TASK DESCRIPTION →
Please rewrite all the rows below as a numbered list, dropping any blank lines.

Pixel coordinate grounding data
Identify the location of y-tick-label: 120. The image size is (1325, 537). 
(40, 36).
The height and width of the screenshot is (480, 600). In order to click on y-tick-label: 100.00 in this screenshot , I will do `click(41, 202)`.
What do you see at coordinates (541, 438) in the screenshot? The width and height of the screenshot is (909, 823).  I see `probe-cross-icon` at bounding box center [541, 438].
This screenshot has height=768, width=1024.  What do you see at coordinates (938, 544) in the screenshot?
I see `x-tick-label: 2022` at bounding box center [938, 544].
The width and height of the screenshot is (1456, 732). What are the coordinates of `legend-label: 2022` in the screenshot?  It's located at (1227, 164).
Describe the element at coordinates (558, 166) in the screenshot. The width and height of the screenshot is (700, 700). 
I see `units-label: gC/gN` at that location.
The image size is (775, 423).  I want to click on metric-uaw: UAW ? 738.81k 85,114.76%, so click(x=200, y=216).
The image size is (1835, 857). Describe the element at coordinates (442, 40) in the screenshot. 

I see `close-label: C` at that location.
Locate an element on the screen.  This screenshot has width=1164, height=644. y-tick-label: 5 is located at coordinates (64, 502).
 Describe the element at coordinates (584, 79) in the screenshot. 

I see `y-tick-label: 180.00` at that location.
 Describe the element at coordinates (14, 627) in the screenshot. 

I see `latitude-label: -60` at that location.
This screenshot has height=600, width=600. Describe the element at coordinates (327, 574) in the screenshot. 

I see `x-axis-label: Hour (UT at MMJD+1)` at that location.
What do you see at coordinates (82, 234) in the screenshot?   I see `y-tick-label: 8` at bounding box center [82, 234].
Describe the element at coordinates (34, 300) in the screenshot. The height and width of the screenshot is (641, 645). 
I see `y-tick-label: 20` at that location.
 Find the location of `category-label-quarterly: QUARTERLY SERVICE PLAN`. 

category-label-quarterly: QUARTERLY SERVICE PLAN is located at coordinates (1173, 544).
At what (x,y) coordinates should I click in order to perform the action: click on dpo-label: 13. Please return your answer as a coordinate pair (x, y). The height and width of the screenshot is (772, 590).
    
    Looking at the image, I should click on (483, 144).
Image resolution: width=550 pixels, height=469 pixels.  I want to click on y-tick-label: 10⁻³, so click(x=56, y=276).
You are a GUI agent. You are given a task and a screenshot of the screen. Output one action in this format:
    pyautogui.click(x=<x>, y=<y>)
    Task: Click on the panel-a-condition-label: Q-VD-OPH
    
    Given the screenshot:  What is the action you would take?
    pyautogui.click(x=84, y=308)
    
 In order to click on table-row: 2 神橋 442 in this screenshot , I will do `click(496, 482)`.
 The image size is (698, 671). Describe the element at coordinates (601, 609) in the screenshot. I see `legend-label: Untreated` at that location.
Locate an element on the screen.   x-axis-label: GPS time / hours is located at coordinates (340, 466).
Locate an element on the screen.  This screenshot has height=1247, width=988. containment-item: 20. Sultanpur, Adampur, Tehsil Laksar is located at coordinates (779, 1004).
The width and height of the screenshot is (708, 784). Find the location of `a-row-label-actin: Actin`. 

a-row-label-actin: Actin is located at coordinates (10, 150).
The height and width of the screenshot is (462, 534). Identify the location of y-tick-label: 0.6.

ANSWER →
1. Identify the location of y-tick-label: 120. The image size is (1325, 537). 
2. (40, 36).
3. The height and width of the screenshot is (480, 600). In order to click on y-tick-label: 100.00 in this screenshot , I will do `click(41, 202)`.
4. What do you see at coordinates (541, 438) in the screenshot? The width and height of the screenshot is (909, 823).  I see `probe-cross-icon` at bounding box center [541, 438].
5. This screenshot has height=768, width=1024.  What do you see at coordinates (938, 544) in the screenshot?
6. I see `x-tick-label: 2022` at bounding box center [938, 544].
7. The width and height of the screenshot is (1456, 732). What are the coordinates of `legend-label: 2022` in the screenshot?  It's located at (1227, 164).
8. Describe the element at coordinates (558, 166) in the screenshot. The width and height of the screenshot is (700, 700). 
9. I see `units-label: gC/gN` at that location.
10. The image size is (775, 423).  I want to click on metric-uaw: UAW ? 738.81k 85,114.76%, so click(x=200, y=216).
11. The image size is (1835, 857). Describe the element at coordinates (442, 40) in the screenshot. 
12. I see `close-label: C` at that location.
13. Locate an element on the screen.  This screenshot has width=1164, height=644. y-tick-label: 5 is located at coordinates (64, 502).
14.  Describe the element at coordinates (584, 79) in the screenshot. 
15. I see `y-tick-label: 180.00` at that location.
16.  Describe the element at coordinates (14, 627) in the screenshot. 
17. I see `latitude-label: -60` at that location.
18. This screenshot has height=600, width=600. Describe the element at coordinates (327, 574) in the screenshot. 
19. I see `x-axis-label: Hour (UT at MMJD+1)` at that location.
20. What do you see at coordinates (82, 234) in the screenshot?   I see `y-tick-label: 8` at bounding box center [82, 234].
21. Describe the element at coordinates (34, 300) in the screenshot. The height and width of the screenshot is (641, 645). 
22. I see `y-tick-label: 20` at that location.
23.  Find the location of `category-label-quarterly: QUARTERLY SERVICE PLAN`. 
24. category-label-quarterly: QUARTERLY SERVICE PLAN is located at coordinates (1173, 544).
25. At what (x,y) coordinates should I click in order to perform the action: click on dpo-label: 13. Please return your answer as a coordinate pair (x, y). The height and width of the screenshot is (772, 590).
26.     Looking at the image, I should click on (483, 144).
27. Image resolution: width=550 pixels, height=469 pixels.  I want to click on y-tick-label: 10⁻³, so click(x=56, y=276).
28. You are a GUI agent. You are given a task and a screenshot of the screen. Output one action in this format:
29.     pyautogui.click(x=<x>, y=<y>)
30.     Task: Click on the panel-a-condition-label: Q-VD-OPH
31.     Given the screenshot:  What is the action you would take?
32.     pyautogui.click(x=84, y=308)
33.  In order to click on table-row: 2 神橋 442 in this screenshot , I will do `click(496, 482)`.
34.  The image size is (698, 671). Describe the element at coordinates (601, 609) in the screenshot. I see `legend-label: Untreated` at that location.
35. Locate an element on the screen.   x-axis-label: GPS time / hours is located at coordinates (340, 466).
36. Locate an element on the screen.  This screenshot has height=1247, width=988. containment-item: 20. Sultanpur, Adampur, Tehsil Laksar is located at coordinates (779, 1004).
37. The width and height of the screenshot is (708, 784). Find the location of `a-row-label-actin: Actin`. 
38. a-row-label-actin: Actin is located at coordinates (10, 150).
39. The height and width of the screenshot is (462, 534). Identify the location of y-tick-label: 0.6.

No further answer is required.